Requirements and ontology for a G protein-coupled receptor oligomerization knowledge base

Abstract

Background: G Protein-Coupled Receptors (GPCRs) are a large and diverse family of membrane proteins whose members participate in the regulation of most cellular and physiological processes and therefore represent key pharmacological targets. Although several bioinformatics resources support research on GPCRs, most of these have been designed based on the traditional assumption that monomeric GPCRs constitute the functional receptor unit. The increase in the frequency and number of reports about GPCR dimerization/oligomerization and the implication of oligomerization in receptor function makes necessary the ability to store and access information about GPCR dimers/oligomers electronically.

Results: We present here the requirements and ontology (the information scheme to describe oligomers and associated concepts and their relationships) for an information system that can manage the elements of information needed to describe comprehensively the phenomena of both homo- and hetero-oligomerization of GPCRs. The comprehensive information management scheme that we plan to use for the development of an intuitive and user-friendly GPCR-Oligomerization Knowledge Base (GPCR-OKB) is the result of a community dialog involving experimental and computational colleagues working on GPCRs.

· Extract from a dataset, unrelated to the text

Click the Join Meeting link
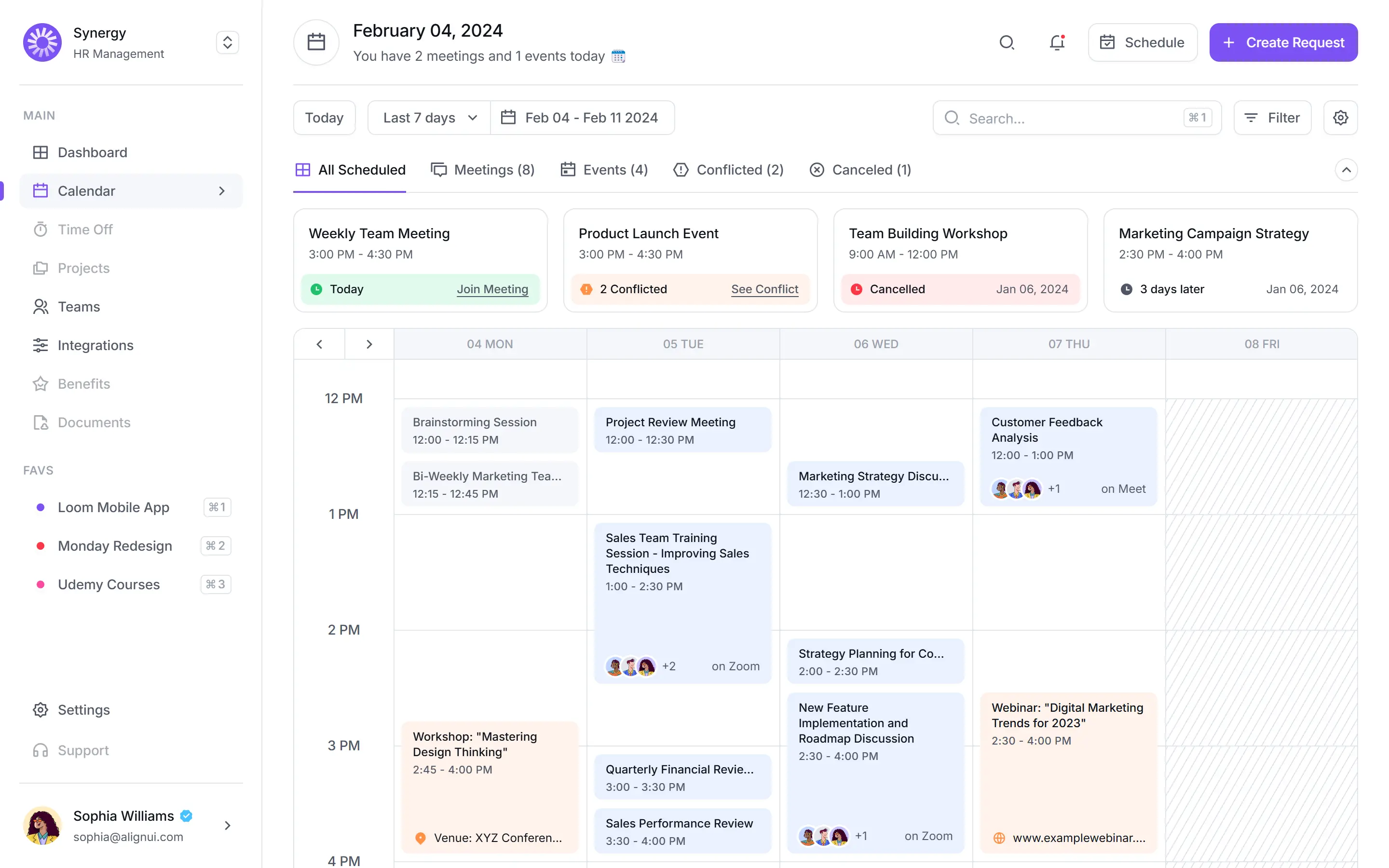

Conclusion: Our long term goal is to disseminate to the scientific community organized, curated, and detailed information about GPCR dimerization/oligomerization and its related structural context. This information will be reported as close to the data as possible so the user can make his own judgment on the conclusions drawn for a particular study. The requirements and ontology described here will facilitate the development of future information systems for GPCR oligomers that contain both computational and experimental information about GPCR oligomerization. This information is freely accessible at http://www.gpcr-okb.org.

Figure 1

Traditional and current views of GPCR signaling. The traditional view of GPCR signaling assumed that monomeric receptors participated in ligand binding and signal transduction. The current view suggests that GPCRs may form homo- and/or hetero-oligomers, and that ligand(s) binding to one or more receptors may activate neighboring receptors in the oligomeric complex.

Figure 2

UML diagram of the Oligomer concept and related concepts. Each concept is shown as a box, and is named in the top section of the box. All attributes for each concept are listed in the middle section of the box. Arrows represent relationships between concepts, and open-ended arrows indicate "is a" relationships. The relationship of one concept to another is indicated by the text on each arrow. Arrows with [0..*] (zero or more) or [1..*] (one or more) indicate the number of instances of the concept at the end of the arrow that is associated with the concept at the beginning of the arrow. The Oligomer concept is central to the GPCR oligomerization ontology and all other concepts in the ontology relate to it either directly (e.g., Oligomer ''is described by'' IdentificationStudy) or indirectly (e.g., Oligomer ''is composed of'' one or more [1..*] Protein that ''belongs to'' Family).

Figure 3

UML diagram of modeling-related concepts. Structural models of Oligomers are represented in the GPCR oligomerization ontology by a MolecularStructure concept. Each MolecularStructure is created with an instance of MethodType, and may be analyzed by many computational methods (instances of Analysis). MethodType has two subclasses: IdentificationMethod, which is used to identify the oligomer, and CreationMethod, which is used to create the MolecularStructure. IdentificationMethod and CreationMethod can have many sub-concepts that describe the precise type of method. In this figure we show only a few examples of such concepts.

Figure 4

UML diagram of concepts related to oligomerization-induced phenotype changes. The GPCR oligomerization ontology focuses on changes in the phenotype that occur when GPCR protomers oligomerize. There are three types of phenotypic change that are described by the ontology: changes in internalization, changes in signaling, and differences in the ligand binding of the oligomer as compared to any of the constituent protomers. The effect that ligand(s) binding to one or more of the protomers in an oligomer may have on binding of ligands to other protomers, or on the change in signaling, is described by the CrossTalk concept. The Internalization concept is used to describe changes that different ligands have on the trafficking of the Oligomer to the cell membrane. Any information that is available about the mechanism of activation of the Oligomer is stored in the MechanismOfActivation concept. The PhysiologicalRelevance concept stores information about the Oligomer in vivo.

Figure 5

UML diagram of the oligomerization-induced cooperativity effects in HEK-293 cells co-expressing μ-opioid and δ-opioid receptors. The attribute bindingXTalk compiles any information related to changes in the affinity of the ligandUnderTest (DAMGO) in the presence of another ligand (e.g., TIPP Ψ, deltorphin II, SNC80, or DPDPE). Treatment of HEK-293 cells with the selective δ-opioid ligand TIPP Ψ results in increased binding of the μ-opioid agonist DAMGO (see CrossTalk1). Among the δ-opioid selective agonists SNC 80, DPDPE or deltorphin II, only the last leads to a significant increase in DAMGO's binding affinity (see CrossTalk2-4).